§ EXERCISE OBJECTIVE
Write out the entries starting at the line that contains "pharmaceutical (146, 839)" and ending at the line that contains "center [775, 342]." as a numbered list, leaving out any blank lines.

──────── DATA SHOWN ────────

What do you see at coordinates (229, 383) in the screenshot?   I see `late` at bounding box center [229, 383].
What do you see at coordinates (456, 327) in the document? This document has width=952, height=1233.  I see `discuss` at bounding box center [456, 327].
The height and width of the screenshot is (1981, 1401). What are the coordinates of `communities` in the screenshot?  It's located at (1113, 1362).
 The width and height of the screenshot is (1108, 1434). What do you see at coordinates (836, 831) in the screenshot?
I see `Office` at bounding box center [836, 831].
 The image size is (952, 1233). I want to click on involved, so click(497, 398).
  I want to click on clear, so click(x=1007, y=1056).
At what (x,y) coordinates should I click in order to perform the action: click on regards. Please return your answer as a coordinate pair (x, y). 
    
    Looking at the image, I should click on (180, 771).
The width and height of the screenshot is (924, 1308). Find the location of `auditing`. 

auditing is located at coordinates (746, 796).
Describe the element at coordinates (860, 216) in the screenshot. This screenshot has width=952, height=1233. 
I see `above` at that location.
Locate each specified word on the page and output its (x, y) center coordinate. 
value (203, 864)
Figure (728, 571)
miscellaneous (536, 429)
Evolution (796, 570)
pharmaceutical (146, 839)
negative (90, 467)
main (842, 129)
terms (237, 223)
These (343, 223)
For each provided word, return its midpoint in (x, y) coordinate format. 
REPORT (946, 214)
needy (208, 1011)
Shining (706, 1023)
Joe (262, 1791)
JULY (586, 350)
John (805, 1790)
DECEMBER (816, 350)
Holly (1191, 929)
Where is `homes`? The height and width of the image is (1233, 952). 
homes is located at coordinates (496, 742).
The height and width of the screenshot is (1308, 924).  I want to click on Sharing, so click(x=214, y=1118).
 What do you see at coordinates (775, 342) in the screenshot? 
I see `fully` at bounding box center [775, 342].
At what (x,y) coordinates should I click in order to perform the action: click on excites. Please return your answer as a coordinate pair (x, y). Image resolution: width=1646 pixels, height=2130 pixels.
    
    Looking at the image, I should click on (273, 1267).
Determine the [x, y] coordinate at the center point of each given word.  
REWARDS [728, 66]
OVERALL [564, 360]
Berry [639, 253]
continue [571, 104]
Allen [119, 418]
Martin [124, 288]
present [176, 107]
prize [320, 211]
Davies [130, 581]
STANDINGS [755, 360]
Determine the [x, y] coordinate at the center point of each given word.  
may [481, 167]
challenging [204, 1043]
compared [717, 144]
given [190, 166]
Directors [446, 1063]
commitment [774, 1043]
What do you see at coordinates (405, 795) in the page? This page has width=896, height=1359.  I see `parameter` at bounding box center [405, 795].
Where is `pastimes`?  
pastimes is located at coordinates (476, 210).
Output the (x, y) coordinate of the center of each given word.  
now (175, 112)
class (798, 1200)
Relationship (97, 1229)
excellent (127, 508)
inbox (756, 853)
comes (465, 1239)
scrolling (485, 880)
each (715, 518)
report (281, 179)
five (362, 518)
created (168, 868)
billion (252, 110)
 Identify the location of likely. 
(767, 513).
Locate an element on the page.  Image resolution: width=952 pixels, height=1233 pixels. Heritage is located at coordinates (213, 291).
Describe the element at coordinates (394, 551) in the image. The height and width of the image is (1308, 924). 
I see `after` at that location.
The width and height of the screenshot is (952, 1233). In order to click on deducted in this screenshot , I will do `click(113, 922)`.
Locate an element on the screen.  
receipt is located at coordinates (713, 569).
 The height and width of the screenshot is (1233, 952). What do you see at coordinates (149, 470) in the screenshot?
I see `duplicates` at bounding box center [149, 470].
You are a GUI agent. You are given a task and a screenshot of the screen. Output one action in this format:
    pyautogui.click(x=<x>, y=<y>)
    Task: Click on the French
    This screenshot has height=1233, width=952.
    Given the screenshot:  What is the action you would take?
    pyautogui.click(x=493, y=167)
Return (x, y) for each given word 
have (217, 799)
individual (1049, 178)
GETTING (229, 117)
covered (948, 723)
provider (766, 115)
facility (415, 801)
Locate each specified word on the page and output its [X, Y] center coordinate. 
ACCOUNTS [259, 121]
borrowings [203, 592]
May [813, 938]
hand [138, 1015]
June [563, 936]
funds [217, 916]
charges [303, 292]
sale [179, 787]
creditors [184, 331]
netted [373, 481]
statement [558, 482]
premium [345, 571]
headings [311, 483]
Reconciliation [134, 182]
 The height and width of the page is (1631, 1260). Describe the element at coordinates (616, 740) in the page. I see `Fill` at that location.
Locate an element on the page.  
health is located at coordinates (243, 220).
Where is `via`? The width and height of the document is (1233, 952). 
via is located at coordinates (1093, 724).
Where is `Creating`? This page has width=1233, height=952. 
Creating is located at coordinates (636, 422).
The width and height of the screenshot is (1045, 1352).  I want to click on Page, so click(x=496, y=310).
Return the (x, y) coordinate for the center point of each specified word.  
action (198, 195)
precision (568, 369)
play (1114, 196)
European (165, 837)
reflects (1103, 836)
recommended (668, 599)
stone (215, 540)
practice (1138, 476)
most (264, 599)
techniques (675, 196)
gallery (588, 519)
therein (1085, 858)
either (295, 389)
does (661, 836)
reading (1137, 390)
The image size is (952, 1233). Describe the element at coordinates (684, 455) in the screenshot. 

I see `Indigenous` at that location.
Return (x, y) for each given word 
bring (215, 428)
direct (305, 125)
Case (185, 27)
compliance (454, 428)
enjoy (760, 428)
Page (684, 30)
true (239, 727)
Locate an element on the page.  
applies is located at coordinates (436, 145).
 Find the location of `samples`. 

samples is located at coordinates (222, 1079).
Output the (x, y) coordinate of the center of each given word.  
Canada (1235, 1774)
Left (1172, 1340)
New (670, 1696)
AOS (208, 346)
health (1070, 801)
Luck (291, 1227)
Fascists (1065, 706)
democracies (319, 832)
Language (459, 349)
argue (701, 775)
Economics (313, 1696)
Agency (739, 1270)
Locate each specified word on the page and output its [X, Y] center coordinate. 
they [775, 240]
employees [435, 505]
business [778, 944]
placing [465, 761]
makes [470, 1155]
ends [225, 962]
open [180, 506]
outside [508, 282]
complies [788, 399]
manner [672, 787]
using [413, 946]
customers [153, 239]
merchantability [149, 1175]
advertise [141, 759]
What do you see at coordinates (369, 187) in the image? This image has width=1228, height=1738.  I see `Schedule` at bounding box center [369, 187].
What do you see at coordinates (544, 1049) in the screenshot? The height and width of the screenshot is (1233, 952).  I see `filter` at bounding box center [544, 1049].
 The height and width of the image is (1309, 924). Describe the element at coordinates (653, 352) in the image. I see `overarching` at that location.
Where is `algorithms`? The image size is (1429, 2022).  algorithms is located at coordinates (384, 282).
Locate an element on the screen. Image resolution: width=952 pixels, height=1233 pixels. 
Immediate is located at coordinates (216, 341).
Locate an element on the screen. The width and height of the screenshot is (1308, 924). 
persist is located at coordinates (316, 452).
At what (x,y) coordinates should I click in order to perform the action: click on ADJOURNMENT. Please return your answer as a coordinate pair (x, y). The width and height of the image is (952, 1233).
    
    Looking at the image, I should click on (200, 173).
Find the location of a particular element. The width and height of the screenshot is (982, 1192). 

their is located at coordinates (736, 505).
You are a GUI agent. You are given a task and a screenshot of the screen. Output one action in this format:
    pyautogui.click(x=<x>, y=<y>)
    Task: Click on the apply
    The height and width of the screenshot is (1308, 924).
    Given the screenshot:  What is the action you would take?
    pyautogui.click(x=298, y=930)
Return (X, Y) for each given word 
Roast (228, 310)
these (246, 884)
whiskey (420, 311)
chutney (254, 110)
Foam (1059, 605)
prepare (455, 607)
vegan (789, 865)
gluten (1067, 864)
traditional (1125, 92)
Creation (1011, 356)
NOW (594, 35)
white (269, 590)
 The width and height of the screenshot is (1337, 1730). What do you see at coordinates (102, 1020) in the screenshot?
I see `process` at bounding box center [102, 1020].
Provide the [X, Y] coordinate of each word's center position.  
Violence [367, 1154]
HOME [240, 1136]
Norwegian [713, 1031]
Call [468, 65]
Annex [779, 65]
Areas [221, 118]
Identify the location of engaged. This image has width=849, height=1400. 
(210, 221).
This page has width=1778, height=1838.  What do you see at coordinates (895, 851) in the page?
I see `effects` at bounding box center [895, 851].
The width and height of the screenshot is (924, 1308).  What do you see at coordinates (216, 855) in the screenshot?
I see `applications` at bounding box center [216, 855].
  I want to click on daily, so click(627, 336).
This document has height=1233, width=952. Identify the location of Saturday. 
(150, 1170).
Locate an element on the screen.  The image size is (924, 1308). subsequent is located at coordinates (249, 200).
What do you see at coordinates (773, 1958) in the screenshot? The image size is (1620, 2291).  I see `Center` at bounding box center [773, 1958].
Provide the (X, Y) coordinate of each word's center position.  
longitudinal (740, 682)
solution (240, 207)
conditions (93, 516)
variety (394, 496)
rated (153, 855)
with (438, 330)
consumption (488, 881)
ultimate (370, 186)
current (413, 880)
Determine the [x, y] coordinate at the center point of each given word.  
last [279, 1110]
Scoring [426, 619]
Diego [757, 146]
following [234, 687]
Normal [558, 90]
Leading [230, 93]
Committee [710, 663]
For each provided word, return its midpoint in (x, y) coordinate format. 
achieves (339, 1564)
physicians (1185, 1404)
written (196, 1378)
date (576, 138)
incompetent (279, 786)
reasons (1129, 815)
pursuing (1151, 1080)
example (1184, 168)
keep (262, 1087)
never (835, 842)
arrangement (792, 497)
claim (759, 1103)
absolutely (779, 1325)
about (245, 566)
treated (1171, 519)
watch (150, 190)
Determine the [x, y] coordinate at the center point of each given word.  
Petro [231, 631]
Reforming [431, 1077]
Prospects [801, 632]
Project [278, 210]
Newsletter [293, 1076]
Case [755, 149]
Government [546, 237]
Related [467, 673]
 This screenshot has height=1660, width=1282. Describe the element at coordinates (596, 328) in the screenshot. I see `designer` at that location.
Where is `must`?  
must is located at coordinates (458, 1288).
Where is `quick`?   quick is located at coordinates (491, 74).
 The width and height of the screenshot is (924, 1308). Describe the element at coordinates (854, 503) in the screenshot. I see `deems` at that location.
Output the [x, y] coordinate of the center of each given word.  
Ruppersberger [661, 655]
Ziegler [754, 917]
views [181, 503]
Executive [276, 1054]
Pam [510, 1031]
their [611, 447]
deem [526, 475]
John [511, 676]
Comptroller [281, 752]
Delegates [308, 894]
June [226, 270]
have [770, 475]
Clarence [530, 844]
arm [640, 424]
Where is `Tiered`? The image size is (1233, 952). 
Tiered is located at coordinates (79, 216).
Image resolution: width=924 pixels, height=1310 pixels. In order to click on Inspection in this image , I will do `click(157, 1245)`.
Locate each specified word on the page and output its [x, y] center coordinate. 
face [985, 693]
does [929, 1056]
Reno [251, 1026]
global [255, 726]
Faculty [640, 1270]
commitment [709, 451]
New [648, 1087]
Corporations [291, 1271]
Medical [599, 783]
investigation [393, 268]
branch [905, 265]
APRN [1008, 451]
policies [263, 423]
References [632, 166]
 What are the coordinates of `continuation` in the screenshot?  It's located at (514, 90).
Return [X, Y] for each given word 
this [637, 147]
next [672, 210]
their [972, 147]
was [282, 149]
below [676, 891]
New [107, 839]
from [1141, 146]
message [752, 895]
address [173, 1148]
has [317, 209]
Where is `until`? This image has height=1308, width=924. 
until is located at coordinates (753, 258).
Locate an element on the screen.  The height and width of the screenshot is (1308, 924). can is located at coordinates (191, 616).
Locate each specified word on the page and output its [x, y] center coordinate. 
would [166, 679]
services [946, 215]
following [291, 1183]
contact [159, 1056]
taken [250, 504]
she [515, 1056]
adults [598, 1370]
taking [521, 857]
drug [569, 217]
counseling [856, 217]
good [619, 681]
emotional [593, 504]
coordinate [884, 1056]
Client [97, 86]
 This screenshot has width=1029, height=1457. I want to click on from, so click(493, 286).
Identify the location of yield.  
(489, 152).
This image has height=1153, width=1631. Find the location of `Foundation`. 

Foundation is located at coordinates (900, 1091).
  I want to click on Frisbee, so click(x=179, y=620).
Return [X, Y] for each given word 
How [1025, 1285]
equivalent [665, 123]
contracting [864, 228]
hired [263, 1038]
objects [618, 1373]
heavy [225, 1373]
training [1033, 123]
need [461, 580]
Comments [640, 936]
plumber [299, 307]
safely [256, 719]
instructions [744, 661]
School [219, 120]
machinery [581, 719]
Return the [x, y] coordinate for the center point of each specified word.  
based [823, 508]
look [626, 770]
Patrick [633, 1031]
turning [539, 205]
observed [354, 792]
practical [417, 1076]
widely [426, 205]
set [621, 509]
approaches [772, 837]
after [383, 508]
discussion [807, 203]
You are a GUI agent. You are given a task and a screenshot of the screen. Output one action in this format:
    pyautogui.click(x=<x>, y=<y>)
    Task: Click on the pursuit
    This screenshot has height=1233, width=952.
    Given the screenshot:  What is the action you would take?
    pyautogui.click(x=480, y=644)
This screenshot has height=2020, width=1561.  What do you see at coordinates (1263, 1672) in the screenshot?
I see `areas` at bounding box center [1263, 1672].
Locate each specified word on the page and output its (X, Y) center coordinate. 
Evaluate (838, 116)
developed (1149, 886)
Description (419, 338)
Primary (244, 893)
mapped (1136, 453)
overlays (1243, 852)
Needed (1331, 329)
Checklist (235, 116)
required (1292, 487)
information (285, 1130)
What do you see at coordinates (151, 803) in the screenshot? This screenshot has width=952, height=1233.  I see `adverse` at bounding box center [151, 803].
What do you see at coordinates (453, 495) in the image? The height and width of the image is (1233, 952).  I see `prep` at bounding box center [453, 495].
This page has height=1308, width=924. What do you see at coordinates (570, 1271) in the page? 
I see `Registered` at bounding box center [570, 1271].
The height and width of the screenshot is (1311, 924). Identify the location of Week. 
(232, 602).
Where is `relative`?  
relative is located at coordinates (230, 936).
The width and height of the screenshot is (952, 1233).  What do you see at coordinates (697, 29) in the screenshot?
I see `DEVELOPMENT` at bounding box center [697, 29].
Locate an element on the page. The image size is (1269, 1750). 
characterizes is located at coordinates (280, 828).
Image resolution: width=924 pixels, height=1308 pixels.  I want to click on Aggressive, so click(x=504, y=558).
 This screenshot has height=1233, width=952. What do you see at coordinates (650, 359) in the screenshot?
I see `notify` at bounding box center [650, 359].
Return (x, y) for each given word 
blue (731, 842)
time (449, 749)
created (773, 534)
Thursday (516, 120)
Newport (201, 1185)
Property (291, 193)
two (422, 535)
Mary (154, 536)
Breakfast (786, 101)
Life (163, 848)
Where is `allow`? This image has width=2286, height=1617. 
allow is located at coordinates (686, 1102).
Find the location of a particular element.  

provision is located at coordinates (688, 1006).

────────

§ CORRECT RESPONSE
1. pharmaceutical (146, 839)
2. negative (90, 467)
3. main (842, 129)
4. terms (237, 223)
5. These (343, 223)
6. For each provided word, return its midpoint in (x, y) coordinate format. 
7. REPORT (946, 214)
8. needy (208, 1011)
9. Shining (706, 1023)
10. Joe (262, 1791)
11. JULY (586, 350)
12. John (805, 1790)
13. DECEMBER (816, 350)
14. Holly (1191, 929)
15. Where is `homes`? The height and width of the image is (1233, 952). 
16. homes is located at coordinates (496, 742).
17. The height and width of the screenshot is (1308, 924).  I want to click on Sharing, so click(x=214, y=1118).
18.  What do you see at coordinates (775, 342) in the screenshot? 
19. I see `fully` at bounding box center [775, 342].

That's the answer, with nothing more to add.